> ASSIGNMENT
Nothing should differ between your output and the entries below.

::::

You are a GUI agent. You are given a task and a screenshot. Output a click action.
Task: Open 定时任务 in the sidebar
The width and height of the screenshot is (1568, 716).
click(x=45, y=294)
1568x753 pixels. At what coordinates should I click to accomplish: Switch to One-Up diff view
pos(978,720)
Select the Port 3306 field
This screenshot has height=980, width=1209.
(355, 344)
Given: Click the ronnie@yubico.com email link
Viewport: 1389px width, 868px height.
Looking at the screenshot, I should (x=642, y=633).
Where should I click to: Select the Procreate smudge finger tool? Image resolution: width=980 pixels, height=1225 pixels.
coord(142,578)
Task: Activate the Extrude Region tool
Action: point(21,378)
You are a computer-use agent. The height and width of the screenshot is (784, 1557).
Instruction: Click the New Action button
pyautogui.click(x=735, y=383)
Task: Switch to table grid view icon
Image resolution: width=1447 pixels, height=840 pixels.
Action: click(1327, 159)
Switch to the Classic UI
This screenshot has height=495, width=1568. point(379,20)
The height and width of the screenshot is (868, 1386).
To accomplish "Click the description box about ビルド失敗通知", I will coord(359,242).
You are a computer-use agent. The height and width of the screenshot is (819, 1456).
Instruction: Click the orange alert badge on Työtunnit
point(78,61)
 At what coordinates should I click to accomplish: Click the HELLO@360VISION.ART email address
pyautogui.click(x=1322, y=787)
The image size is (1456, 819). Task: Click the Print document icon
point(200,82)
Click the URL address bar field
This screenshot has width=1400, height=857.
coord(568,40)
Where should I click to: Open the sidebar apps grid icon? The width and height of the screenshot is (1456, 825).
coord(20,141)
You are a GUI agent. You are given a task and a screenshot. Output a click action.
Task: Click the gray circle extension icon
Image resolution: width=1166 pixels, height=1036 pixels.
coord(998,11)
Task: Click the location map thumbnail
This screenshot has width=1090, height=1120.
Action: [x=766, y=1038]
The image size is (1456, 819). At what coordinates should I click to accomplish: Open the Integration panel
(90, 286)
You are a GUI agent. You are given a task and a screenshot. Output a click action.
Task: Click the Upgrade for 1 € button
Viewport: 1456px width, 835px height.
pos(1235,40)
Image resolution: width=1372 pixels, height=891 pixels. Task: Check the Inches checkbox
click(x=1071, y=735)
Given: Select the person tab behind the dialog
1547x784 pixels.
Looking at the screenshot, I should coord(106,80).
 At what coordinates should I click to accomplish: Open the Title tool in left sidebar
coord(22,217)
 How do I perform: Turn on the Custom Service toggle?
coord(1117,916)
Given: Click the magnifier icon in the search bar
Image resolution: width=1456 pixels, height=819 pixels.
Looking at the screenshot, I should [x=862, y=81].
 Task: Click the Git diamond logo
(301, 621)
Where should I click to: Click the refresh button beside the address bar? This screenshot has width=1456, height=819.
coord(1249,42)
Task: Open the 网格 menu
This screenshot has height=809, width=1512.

::::

> RESULT OF THIS EXERCISE
You are a GUI agent. You are given a task and a screenshot. Output a click action.
Task: Open 定时任务 in the sidebar
The width and height of the screenshot is (1568, 716).
click(x=45, y=294)
1568x753 pixels. At what coordinates should I click to accomplish: Switch to One-Up diff view
pos(978,720)
Select the Port 3306 field
This screenshot has height=980, width=1209.
(355, 344)
Given: Click the ronnie@yubico.com email link
Viewport: 1389px width, 868px height.
Looking at the screenshot, I should (x=642, y=633).
Where should I click to: Select the Procreate smudge finger tool? Image resolution: width=980 pixels, height=1225 pixels.
coord(142,578)
Task: Activate the Extrude Region tool
Action: point(21,378)
You are a computer-use agent. The height and width of the screenshot is (784, 1557).
Instruction: Click the New Action button
pyautogui.click(x=735, y=383)
Task: Switch to table grid view icon
Image resolution: width=1447 pixels, height=840 pixels.
Action: click(1327, 159)
Switch to the Classic UI
This screenshot has height=495, width=1568. point(379,20)
The height and width of the screenshot is (868, 1386).
To accomplish "Click the description box about ビルド失敗通知", I will coord(359,242).
You are a computer-use agent. The height and width of the screenshot is (819, 1456).
Instruction: Click the orange alert badge on Työtunnit
point(78,61)
 At what coordinates should I click to accomplish: Click the HELLO@360VISION.ART email address
pyautogui.click(x=1322, y=787)
The image size is (1456, 819). Task: Click the Print document icon
point(200,82)
Click the URL address bar field
This screenshot has width=1400, height=857.
coord(568,40)
Where should I click to: Open the sidebar apps grid icon? The width and height of the screenshot is (1456, 825).
coord(20,141)
You are a GUI agent. You are given a task and a screenshot. Output a click action.
Task: Click the gray circle extension icon
Image resolution: width=1166 pixels, height=1036 pixels.
coord(998,11)
Task: Click the location map thumbnail
This screenshot has width=1090, height=1120.
Action: [x=766, y=1038]
The image size is (1456, 819). At what coordinates should I click to accomplish: Open the Integration panel
(90, 286)
You are a GUI agent. You are given a task and a screenshot. Output a click action.
Task: Click the Upgrade for 1 € button
Viewport: 1456px width, 835px height.
pos(1235,40)
Image resolution: width=1372 pixels, height=891 pixels. Task: Check the Inches checkbox
click(x=1071, y=735)
Given: Select the person tab behind the dialog
1547x784 pixels.
Looking at the screenshot, I should coord(106,80).
 At what coordinates should I click to accomplish: Open the Title tool in left sidebar
coord(22,217)
 How do I perform: Turn on the Custom Service toggle?
coord(1117,916)
Given: Click the magnifier icon in the search bar
Image resolution: width=1456 pixels, height=819 pixels.
Looking at the screenshot, I should [x=862, y=81].
 Task: Click the Git diamond logo
(301, 621)
Where should I click to: Click the refresh button beside the address bar? This screenshot has width=1456, height=819.
coord(1249,42)
Task: Open the 网格 menu
This screenshot has height=809, width=1512.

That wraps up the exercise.